Differential Diagnosis
The differential diagnosis depends on the imaging appearance and includes:
- Tuberculomas: Typically show rim enhancement
- Brain abscess: Encapsulated lesion which also shows smooth complete rim enhancement with central T2 hyperintensity but demonstrates central diffusion restriction. Dual-rim sign (low-signal intensity outer ring (paramagnetic free radical producing macrophages) with high-signal enhancing inner edge (abscess capsule) on T1 weighted scans).
- Gliomas: Usually solid and show enhancement, can have cystic components.

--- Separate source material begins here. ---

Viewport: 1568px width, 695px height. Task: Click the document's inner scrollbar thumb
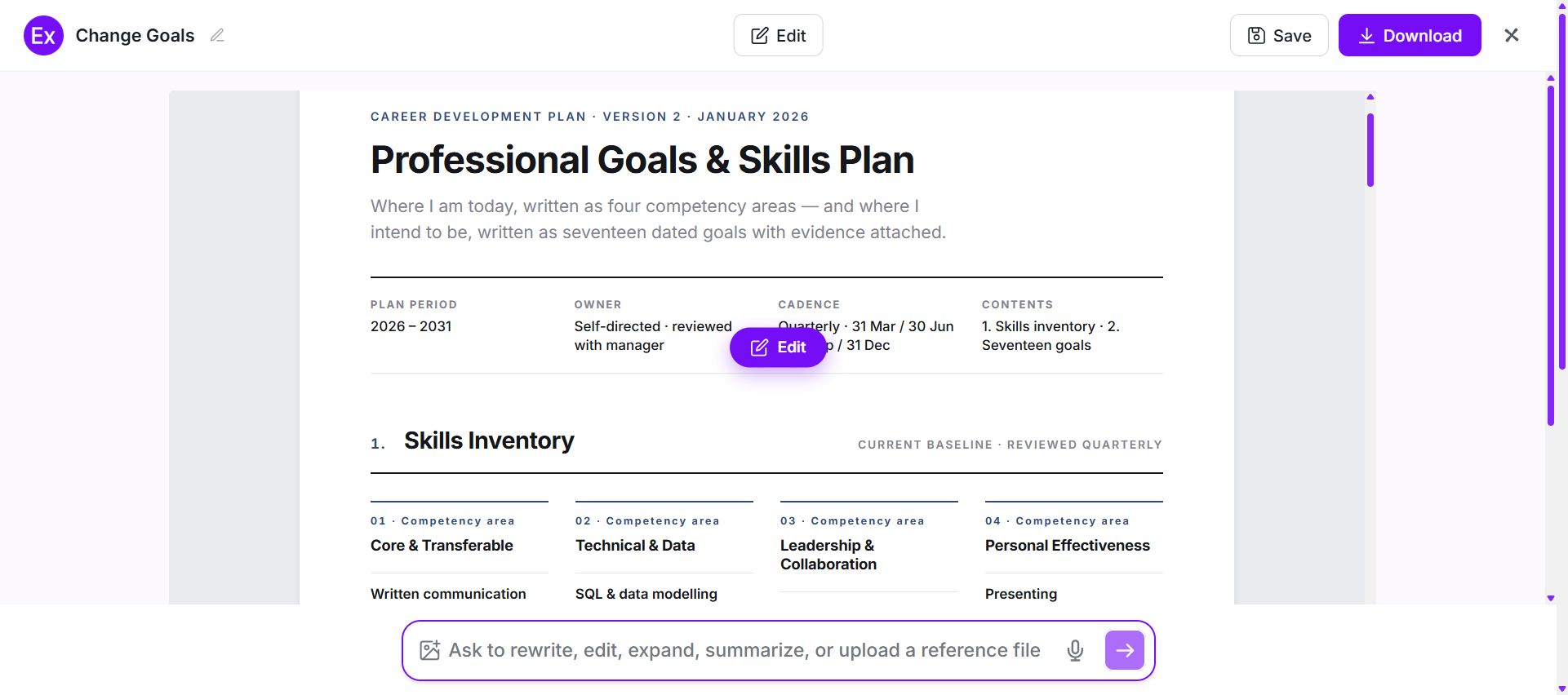point(1370,150)
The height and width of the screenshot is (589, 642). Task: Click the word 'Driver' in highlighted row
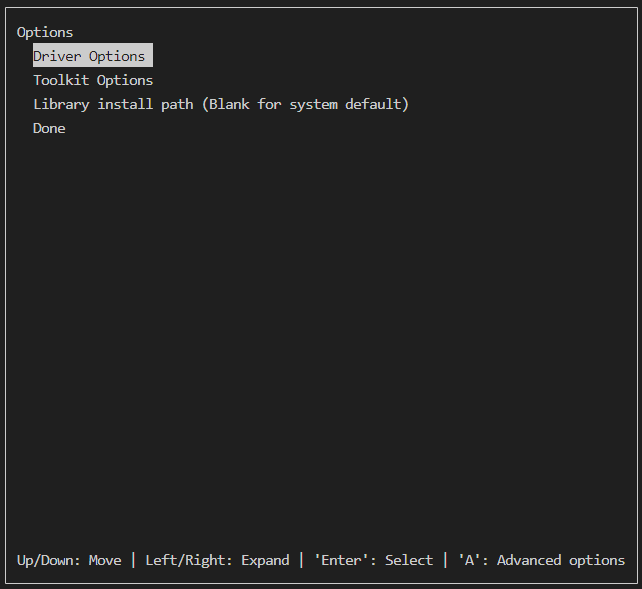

GBMs demonstrate low signal (haemorrhagic contents), enhancing irregular incomplete and rim, hetergenous central signal (necrotic core).
- Metastases: Typically multiple lesions with solid and cystic components, strong enhancement of the solid parts
Management
Management involves antiparasitic therapy (albendazole or praziquantel), corticosteroids to control the inflammatory response, and symptomatic treatment for seizures. Surgery may be needed in cases with large cysts, hydrocephalus, or spinal involvement.